Pertemuan-pertemuan politik dengan masyarakat yang dibalut dengan moment silaturrahmi tanpa membicarakan substansi dari politik itu sendiri, yang mana tujuan utamanya untuk mengantarkan kesejahteraan berdasarkan konsep-konsep kekinian. Cerita-cerita yang dibaawa adalah sebatas dongeng saja. Dongeng karena kedekatan, orang satu daerah, satu kampung, satu keluarga, hikayat semando, hikayat turunan orang saleh, hikayat anak dan cucu ulama, hikayat pejuang, hikayat dekat dengan petinggi negeri, hikayat tokoh, hikayat sudah pernah menjabat, dan lainnya.. Semua itu adalah dagelan pemain sirklus.
Rakyat harus cerdas memahami dagelan yang diperankan oleh pemain sirklus melalui panggung politik.

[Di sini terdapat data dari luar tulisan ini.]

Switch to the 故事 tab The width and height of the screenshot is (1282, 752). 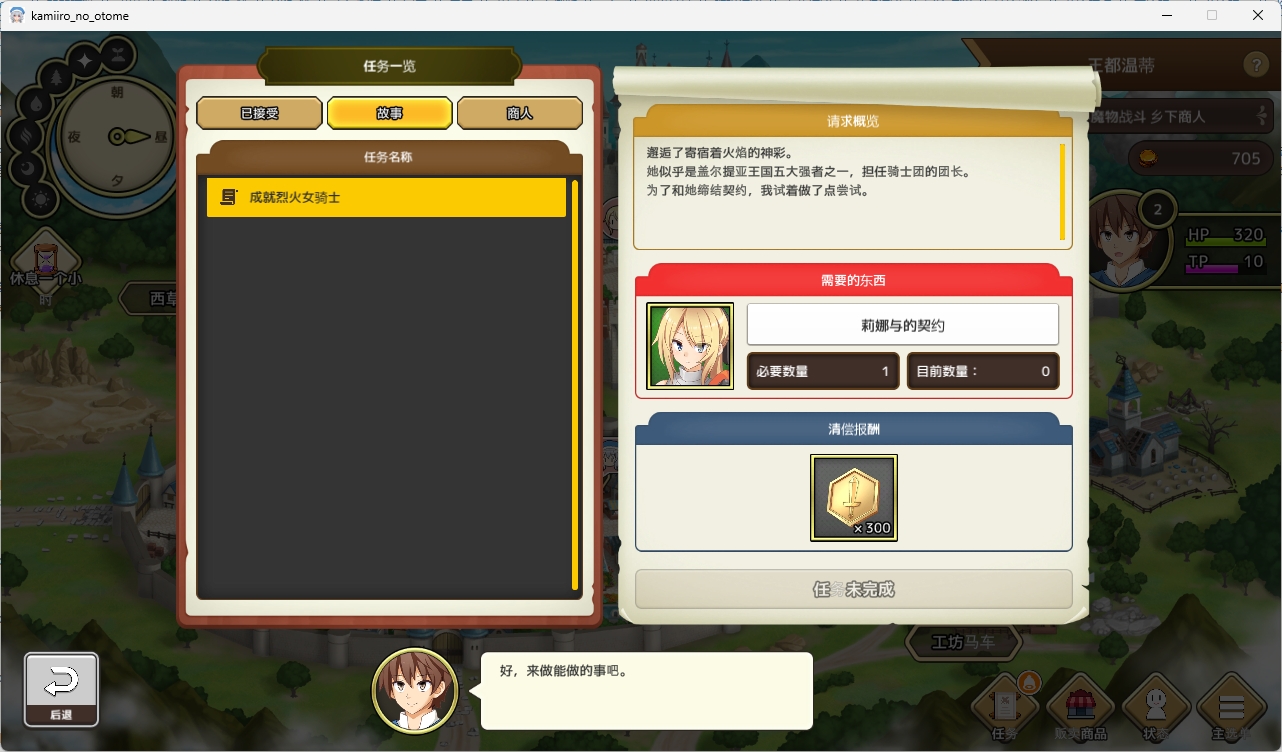click(x=389, y=113)
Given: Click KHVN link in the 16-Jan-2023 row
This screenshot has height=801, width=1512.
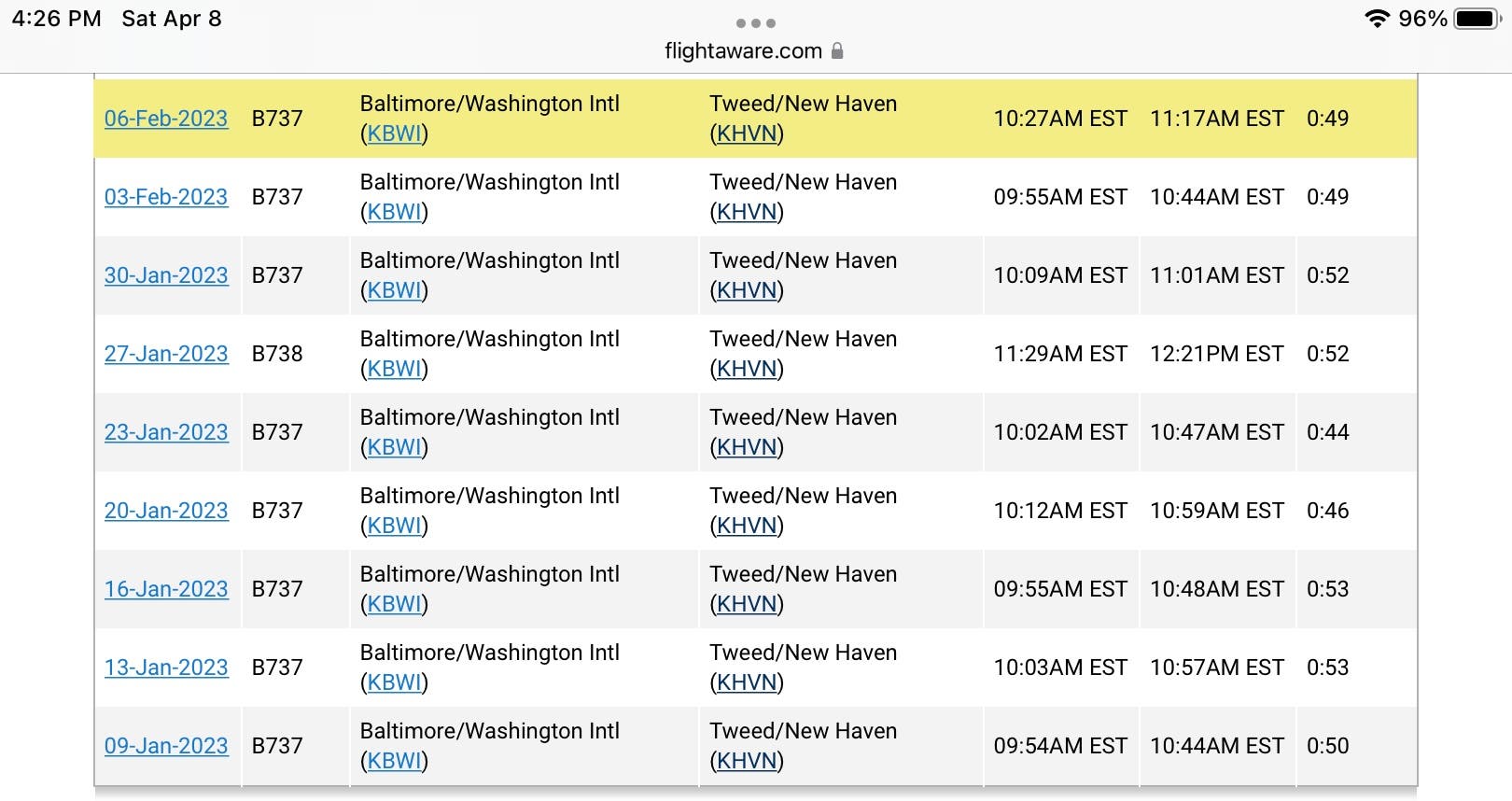Looking at the screenshot, I should tap(747, 604).
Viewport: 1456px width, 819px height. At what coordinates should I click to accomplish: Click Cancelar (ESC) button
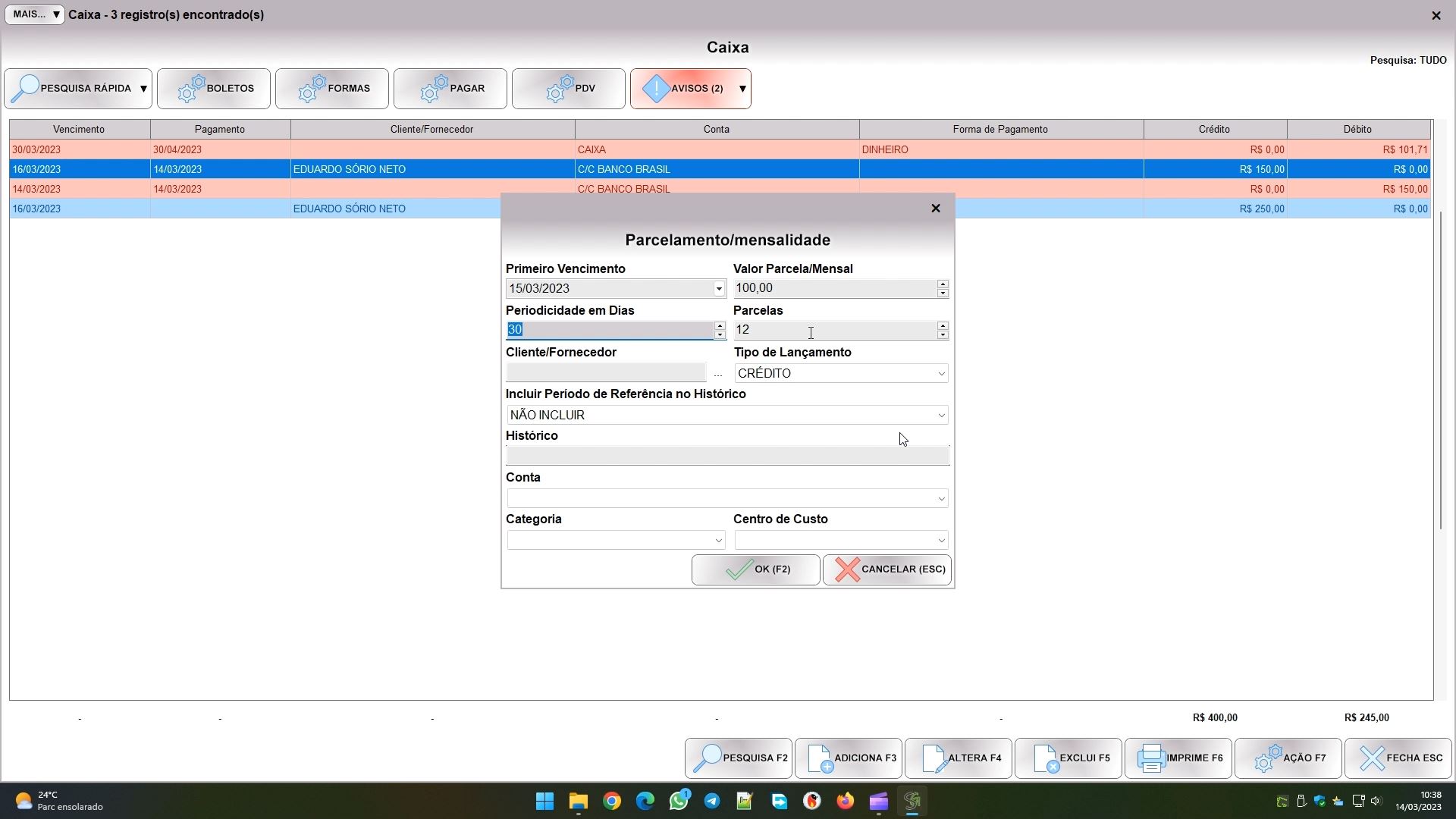[x=887, y=570]
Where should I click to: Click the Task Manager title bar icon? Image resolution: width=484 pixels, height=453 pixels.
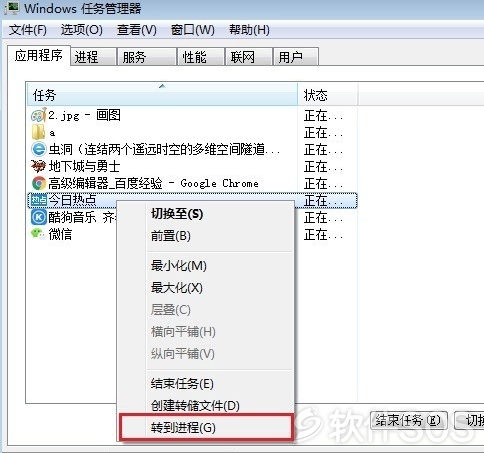click(12, 8)
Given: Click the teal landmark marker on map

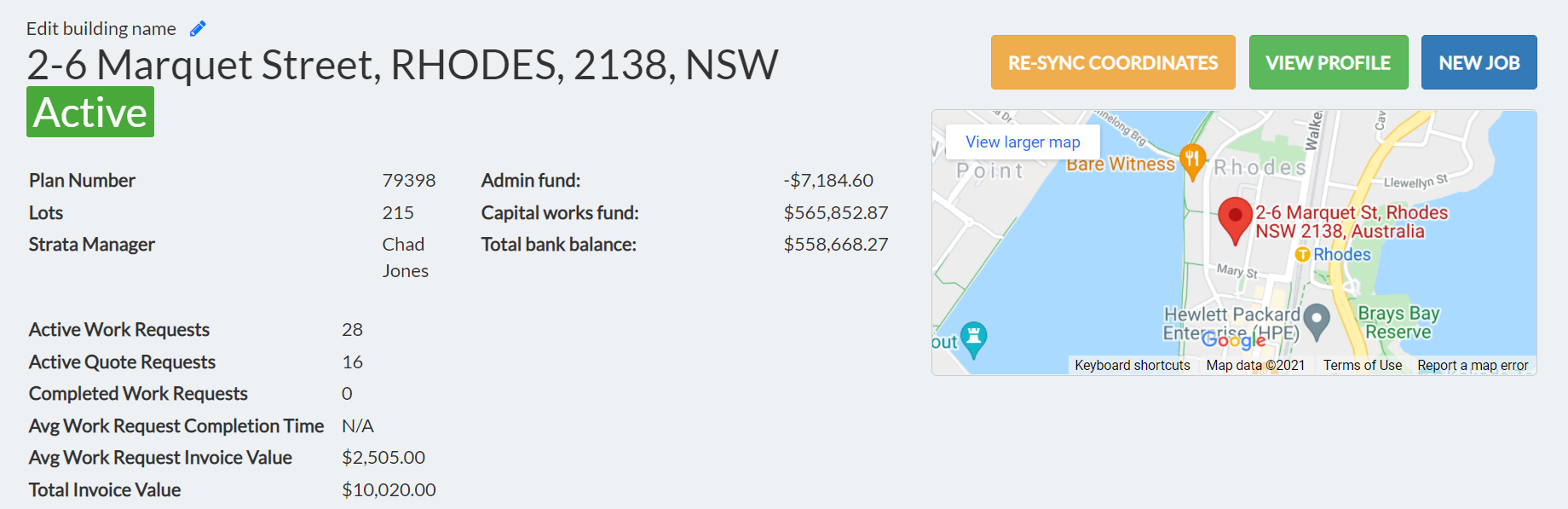Looking at the screenshot, I should tap(973, 336).
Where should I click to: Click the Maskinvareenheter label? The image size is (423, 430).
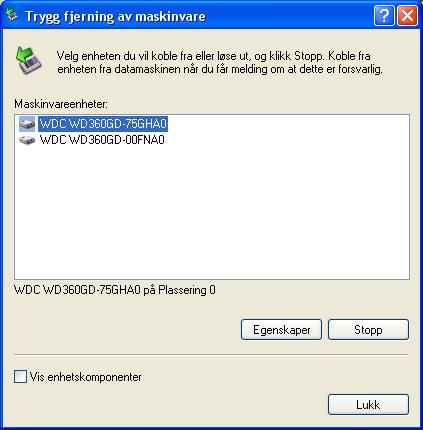61,104
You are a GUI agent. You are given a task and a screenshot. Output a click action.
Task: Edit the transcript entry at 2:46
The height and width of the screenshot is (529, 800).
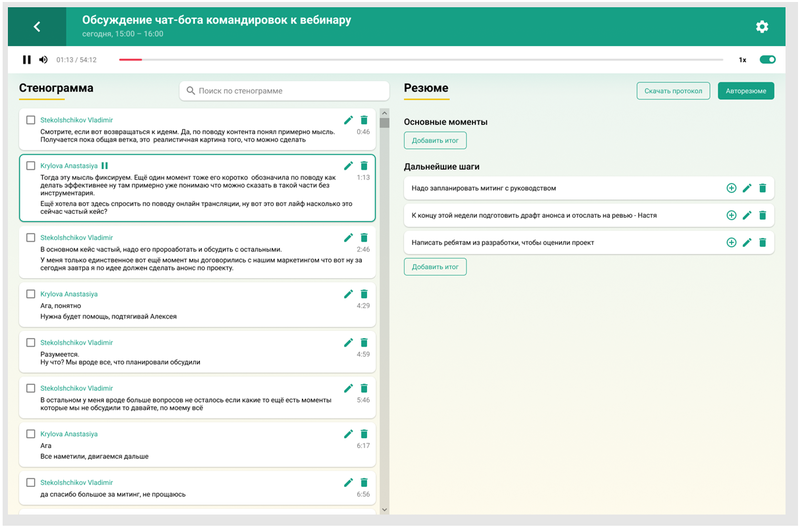[x=348, y=238]
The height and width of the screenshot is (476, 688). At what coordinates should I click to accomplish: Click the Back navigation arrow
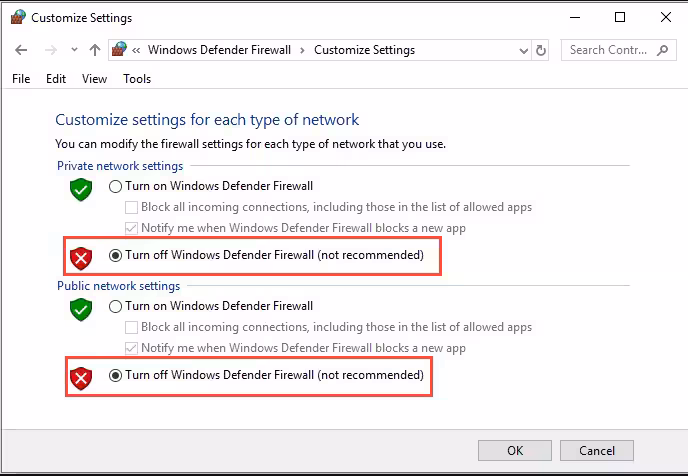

Datang dengan membawa misi politik, padahal sedang memengaruhi pikiran publik untuk mendukung kepentingan politik diri dan kelompoknya. Kepentingan inilah membuat orang-orang yang ingin berkuasa melakukan penekanan pada satu pihak untuk menaikkan elektabilitas dirinya yang notabene tidak dapat dipercaya sama-sekali.
Bukan hanya memahami sirklus politik para badut kekuasaan; bahkan rakyat juga harus cerdas membedakan antara peran politik dan peran sosial yang dijalankan oleh penguasa. Peran politik adalah seni desain kesejahteraan berdasarkan kebijakan publik. Sementara peran sosial terlibat langsung dalam kegiatan-kegiatan mendesak dan temporal yang dibutuhkan; baik kegiatan pribadi maupun kegiatan umat secara keseluruhan tanpa berhubungan dengan kekuasaan. Baik secara sosial, budayam, dan agama belum tentu baik dalam memimpin.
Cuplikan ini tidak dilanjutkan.